Tuesday, October 30, 2012

From The Pen Of Joshua Lawrence Breslin-Watching The Submarine Races, Circa 1960

Click on the headline to link to a YouTube film clip of The Cookies performing Chains.

CD Review

The Rock and Roll Era: The ‘60s: Rave On, various artists, Time-Life Music, 1990


Chains-Carol King

Chains, my baby's got me locked up in chains
And they ain't the kind that you can see
Woh these chains of love got a hold on me yeah

Chains, well I can't break away from these chains
Can't run around 'cause I'm not free
Woh these chains of love won't let me be

Now believe me when I tell you
I think you're fine, I'd like to hold you
But I can't break away from all of these chains

My baby's got me locked up in chains
And they ain't the kind that you can see
Woh these chains of love got a hold on me yeah

I wanna tell you pretty baby
Your lips look sweet, I'd like to kiss them
But I can't break away from all these chains

My baby's got me locked up in chains
And they ain't the kind that you can see
Woh these chains of love got a hold on me yeah

My baby's got me locked up in chains
And they ain't the kind that you can see
Woh these chains of love got a hold on me yeah

Chains
Chains of love
Chains of love
Oh these chains of love gotta hold on me
************
“No Jimmy, no I can’t go out with you tonight, I have to study for tomorrow’s biology exam ,“ protested Lorraine, Lorraine Dubois, Jimmy LaCroix’s , one and only, his ball and chain, his, well, sweetie, the one that he gave his everlovin’ class ring to. Jimmy in turn protested that he had not seen Lorraine for five whole days since he had been ill and therefore indisposed. Jimmy tried every trick in the book, including the old dodge of studying together but nothing worked, nothing that night. Or for that matter the next several nights. Jimmy was beside himself.

See before Lorraine Jimmy was strictly what his corner boys called a “love ‘em and leave “em kind of guy. (Said corner boys holding forth over at Mama’s Pizza Parlor, the one on Main Street with the jukebox and kind of reserved after school and on weekends for Olde Saco teen-agers. Others could go there at their peril during those hours and were kindly advised to go to Mama’s on Atlantic Avenue that was kind of set aside for families and others in no particular need of jukeboxes, lively girl and boy watching, or stuff that might other cause too much excitement contrary to doctor’s orders.)

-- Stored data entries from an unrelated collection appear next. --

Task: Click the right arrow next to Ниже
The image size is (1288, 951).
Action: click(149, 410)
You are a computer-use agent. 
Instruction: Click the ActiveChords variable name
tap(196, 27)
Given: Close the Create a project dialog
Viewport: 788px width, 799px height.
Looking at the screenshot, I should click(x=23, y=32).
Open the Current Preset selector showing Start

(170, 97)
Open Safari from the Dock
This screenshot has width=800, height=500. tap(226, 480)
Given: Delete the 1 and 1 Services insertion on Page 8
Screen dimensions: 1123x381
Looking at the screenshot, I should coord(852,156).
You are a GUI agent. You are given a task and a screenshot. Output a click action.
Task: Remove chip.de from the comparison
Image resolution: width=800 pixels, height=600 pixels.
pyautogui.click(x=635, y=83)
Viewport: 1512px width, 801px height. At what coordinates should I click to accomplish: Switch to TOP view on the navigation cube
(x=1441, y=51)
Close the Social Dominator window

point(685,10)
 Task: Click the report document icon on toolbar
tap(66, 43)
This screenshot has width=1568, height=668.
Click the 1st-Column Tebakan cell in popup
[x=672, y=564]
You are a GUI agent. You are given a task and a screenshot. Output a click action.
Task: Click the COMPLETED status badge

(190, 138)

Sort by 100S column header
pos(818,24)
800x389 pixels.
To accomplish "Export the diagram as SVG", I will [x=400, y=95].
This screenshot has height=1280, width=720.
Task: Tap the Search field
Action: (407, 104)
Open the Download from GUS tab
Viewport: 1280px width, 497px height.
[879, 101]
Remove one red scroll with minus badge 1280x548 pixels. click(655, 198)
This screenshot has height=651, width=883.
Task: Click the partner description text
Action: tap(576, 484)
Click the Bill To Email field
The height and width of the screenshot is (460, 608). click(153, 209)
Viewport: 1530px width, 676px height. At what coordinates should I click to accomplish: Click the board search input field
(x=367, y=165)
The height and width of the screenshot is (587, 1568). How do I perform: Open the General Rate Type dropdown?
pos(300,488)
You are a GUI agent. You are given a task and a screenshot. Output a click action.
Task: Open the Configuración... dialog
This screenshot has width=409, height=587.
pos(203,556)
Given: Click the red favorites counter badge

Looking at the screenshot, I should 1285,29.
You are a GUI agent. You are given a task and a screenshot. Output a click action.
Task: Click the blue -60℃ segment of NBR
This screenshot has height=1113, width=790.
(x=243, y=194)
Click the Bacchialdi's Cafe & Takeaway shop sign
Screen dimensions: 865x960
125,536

Such guys, such callow youth, existed even in the very attached by sixteen (and therefore theoretically for life), married by eighteen, two bratty kids by twenty world of the old French–Canadian quarters in Olde Saco up in Maine (the local F-Cs called it the Acre, as in God’s Little Acre, the actual residents, at least some called its Hell’s Acre). Jimmy, having seen that unchanging cycle in his downhill parents, his older brother Jean, his older sister Lara, and about twelve hundred other Acre families wanted none of that. No way. No for him.

Until Lorraine. Until not so sweet Lorraine that is. She threw Jimmy for a loop and had him running through hoops from the first time he eyed her in tenth grade homeroom over at Olde Saco High. So Jimmy surrendered, surrendered without a fight, because after all what is a guy going to do when a frill (local Acre guy talk for a girl, woman in those days) has a guy all balled up and calling her every night just to hear the sound of her voice. So every one of those nights after Lorraine gave Jimmy her nightly excuse for the day Jimmy went to his room, threw his younger brother, Raymond out, closed and locked the door and played Chains by The Cookies a few times and fell asleep. Raymond knew enough not to knock and so he spent more than one night sleeping on the downstairs sofa.

P.S. Jimmy and Lorraine were married, married over at Saint Brigitte’s (just like their parents and grandparents) at eighteen, had two so-so bratty kids by twenty and the last I heard were still “chained” together. Go figure.